▶ Record set:
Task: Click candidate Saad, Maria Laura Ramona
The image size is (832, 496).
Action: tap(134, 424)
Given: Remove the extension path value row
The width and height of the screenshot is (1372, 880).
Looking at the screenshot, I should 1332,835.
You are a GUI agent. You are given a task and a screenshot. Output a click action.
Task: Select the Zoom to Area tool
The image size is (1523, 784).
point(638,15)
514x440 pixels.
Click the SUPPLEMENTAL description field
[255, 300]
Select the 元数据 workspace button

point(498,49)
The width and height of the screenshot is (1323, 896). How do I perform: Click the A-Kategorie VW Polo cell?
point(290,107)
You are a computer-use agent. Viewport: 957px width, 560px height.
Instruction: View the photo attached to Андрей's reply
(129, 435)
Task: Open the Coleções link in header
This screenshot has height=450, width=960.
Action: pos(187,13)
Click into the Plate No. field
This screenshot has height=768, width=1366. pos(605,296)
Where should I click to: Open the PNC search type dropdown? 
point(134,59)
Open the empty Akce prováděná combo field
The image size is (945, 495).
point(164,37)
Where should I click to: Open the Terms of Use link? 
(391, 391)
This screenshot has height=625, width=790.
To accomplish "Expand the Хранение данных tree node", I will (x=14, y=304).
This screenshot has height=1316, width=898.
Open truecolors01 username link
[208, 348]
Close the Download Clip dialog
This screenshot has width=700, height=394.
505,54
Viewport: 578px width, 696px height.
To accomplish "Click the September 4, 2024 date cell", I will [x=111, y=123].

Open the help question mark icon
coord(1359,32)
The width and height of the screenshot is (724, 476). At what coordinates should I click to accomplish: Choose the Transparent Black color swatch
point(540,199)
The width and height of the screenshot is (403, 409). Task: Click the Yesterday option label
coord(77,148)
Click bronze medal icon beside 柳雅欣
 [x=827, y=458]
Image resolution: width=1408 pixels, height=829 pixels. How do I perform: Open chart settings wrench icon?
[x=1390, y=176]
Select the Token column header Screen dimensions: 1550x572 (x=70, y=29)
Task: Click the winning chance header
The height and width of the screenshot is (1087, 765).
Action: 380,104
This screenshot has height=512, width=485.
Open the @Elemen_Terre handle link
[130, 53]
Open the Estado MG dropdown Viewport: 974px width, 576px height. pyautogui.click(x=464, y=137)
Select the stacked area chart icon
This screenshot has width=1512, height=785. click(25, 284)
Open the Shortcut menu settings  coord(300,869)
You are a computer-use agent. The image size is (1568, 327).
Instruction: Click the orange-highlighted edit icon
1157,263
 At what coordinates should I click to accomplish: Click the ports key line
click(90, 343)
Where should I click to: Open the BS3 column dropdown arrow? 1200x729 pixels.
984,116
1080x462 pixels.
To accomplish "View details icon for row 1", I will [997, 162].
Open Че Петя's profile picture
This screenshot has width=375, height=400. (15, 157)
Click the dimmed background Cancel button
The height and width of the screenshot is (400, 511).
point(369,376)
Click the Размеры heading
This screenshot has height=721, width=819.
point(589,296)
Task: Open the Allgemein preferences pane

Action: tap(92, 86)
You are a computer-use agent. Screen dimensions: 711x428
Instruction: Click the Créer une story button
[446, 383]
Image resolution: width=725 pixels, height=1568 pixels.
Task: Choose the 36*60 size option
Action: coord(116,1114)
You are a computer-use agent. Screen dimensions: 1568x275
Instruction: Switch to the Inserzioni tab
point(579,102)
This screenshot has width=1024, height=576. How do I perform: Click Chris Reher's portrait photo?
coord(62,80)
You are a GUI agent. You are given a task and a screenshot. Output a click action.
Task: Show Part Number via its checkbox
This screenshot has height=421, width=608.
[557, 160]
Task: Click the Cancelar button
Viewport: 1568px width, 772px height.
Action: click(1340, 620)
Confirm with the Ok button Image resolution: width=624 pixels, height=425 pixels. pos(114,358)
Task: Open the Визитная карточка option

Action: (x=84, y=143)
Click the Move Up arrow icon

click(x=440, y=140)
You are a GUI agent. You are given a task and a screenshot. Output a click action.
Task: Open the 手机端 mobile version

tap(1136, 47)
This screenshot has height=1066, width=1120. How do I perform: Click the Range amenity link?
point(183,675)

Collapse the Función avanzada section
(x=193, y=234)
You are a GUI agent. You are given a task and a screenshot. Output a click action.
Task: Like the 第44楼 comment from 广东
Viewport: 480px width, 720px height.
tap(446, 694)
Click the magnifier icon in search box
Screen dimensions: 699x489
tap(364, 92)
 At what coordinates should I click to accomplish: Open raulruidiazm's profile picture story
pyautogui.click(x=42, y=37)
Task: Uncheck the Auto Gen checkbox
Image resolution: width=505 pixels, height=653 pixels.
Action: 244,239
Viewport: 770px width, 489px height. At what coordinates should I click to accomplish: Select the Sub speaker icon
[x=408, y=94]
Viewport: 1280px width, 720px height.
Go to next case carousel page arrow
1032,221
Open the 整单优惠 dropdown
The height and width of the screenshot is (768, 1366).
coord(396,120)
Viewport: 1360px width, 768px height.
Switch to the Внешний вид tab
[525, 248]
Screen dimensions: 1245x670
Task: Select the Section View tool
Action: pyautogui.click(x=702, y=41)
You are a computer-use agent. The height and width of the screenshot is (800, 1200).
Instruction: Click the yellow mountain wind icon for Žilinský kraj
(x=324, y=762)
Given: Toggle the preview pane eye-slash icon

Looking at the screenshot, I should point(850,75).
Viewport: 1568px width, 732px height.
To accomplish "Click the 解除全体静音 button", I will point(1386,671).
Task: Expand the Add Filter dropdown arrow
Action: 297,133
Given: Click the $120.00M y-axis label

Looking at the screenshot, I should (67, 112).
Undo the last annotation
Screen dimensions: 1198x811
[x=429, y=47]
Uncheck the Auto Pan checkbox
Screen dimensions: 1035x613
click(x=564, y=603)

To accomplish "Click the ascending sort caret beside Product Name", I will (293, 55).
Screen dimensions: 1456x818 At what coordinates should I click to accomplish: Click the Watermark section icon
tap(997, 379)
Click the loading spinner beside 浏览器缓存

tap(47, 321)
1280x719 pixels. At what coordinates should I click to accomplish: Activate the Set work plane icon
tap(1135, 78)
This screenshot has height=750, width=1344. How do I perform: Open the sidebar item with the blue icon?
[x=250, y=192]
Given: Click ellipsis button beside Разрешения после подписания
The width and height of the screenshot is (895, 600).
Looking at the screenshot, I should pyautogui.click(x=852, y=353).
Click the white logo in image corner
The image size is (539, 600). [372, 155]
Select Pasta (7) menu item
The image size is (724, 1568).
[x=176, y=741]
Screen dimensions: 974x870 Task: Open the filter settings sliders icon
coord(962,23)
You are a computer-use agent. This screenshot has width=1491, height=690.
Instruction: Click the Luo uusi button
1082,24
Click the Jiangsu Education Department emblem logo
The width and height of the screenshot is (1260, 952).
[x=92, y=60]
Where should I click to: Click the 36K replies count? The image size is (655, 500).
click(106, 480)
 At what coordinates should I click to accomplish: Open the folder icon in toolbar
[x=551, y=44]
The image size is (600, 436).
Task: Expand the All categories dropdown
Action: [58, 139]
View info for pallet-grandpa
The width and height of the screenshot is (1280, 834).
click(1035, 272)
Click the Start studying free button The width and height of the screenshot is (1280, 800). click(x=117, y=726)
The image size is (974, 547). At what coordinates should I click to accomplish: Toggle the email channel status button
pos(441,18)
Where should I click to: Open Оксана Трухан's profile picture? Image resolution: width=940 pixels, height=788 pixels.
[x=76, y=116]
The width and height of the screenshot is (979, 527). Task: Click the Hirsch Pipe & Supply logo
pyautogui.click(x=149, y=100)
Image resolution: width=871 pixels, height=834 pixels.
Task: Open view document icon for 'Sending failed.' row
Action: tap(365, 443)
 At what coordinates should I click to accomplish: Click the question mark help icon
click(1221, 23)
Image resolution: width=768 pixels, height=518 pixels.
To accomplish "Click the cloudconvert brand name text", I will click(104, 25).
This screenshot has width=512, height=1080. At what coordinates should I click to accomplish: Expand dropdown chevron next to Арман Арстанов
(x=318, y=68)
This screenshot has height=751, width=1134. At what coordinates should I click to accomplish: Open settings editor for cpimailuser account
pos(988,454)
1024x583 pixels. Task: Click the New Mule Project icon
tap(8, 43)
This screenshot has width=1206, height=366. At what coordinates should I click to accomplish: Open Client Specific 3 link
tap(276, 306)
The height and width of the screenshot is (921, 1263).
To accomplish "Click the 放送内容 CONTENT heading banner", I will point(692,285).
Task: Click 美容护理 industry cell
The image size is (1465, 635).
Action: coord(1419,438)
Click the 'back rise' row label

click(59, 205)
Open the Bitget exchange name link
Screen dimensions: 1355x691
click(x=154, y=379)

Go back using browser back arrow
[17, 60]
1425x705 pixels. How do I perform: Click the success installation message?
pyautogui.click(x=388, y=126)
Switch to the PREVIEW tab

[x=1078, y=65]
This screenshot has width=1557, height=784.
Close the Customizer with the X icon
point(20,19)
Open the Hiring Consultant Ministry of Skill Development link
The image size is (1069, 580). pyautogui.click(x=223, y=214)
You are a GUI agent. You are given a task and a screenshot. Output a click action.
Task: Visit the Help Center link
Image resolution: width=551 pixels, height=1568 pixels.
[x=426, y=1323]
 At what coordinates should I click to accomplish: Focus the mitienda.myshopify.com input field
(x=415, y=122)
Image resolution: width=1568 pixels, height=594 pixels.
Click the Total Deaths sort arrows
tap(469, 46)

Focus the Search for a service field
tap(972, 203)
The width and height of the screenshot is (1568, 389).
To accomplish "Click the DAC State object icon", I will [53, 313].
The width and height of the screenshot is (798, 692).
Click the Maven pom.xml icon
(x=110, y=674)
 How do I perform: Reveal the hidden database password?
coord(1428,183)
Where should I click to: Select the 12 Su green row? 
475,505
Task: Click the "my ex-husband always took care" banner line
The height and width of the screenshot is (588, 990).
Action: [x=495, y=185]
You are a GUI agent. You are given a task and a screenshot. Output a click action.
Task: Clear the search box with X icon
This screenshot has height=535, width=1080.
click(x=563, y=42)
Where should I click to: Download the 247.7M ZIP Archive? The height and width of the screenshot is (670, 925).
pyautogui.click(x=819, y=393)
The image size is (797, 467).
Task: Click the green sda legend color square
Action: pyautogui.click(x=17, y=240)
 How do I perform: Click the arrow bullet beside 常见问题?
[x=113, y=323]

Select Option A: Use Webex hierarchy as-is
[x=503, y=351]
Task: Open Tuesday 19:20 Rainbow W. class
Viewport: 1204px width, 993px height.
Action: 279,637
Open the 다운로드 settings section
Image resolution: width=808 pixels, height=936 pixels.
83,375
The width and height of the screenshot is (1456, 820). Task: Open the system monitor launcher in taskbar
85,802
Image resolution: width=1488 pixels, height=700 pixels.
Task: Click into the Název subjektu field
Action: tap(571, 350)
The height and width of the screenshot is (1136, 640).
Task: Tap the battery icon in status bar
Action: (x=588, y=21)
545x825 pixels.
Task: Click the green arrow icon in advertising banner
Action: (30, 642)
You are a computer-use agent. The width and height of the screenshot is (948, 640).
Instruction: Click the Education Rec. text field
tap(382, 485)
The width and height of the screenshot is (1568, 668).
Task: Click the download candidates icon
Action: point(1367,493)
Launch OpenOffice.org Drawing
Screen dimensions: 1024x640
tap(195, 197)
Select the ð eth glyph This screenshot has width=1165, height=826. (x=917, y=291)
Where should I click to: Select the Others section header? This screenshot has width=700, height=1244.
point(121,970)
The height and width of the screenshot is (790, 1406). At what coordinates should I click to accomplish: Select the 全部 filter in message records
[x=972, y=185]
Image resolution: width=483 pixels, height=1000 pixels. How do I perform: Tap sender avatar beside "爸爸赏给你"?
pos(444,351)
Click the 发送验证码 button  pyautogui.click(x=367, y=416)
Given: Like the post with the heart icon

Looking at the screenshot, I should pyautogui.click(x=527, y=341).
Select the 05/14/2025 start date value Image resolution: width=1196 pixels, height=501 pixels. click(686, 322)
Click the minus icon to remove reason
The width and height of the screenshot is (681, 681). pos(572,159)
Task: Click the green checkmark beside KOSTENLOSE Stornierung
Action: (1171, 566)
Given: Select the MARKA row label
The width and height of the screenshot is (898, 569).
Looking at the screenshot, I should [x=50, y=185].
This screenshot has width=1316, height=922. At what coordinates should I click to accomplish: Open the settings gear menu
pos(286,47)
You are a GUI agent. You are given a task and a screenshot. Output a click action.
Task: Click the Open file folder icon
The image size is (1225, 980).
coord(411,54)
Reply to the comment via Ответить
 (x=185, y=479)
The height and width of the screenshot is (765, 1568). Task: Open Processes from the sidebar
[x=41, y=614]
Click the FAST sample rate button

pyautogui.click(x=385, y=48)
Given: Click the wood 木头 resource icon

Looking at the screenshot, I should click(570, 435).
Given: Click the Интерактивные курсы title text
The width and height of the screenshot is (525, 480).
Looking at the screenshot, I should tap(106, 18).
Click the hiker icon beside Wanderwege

▶ What is required: Your task is to copy each line of the entries that includes the word "computer".

▶ Result of the task:
You are a computer-use agent. Viewport: 957px width, 560px height.
You are a computer-use agent. The image size is (1568, 327).
You are a computer-use agent. Screen dimensions: 711x428
You are a computer-use agent. Screen dimensions: 1568x275
You are a computer-use agent. The height and width of the screenshot is (800, 1200).
You are a computer-use agent. This screenshot has width=1491, height=690.
You are a computer-use agent. The width and height of the screenshot is (948, 640).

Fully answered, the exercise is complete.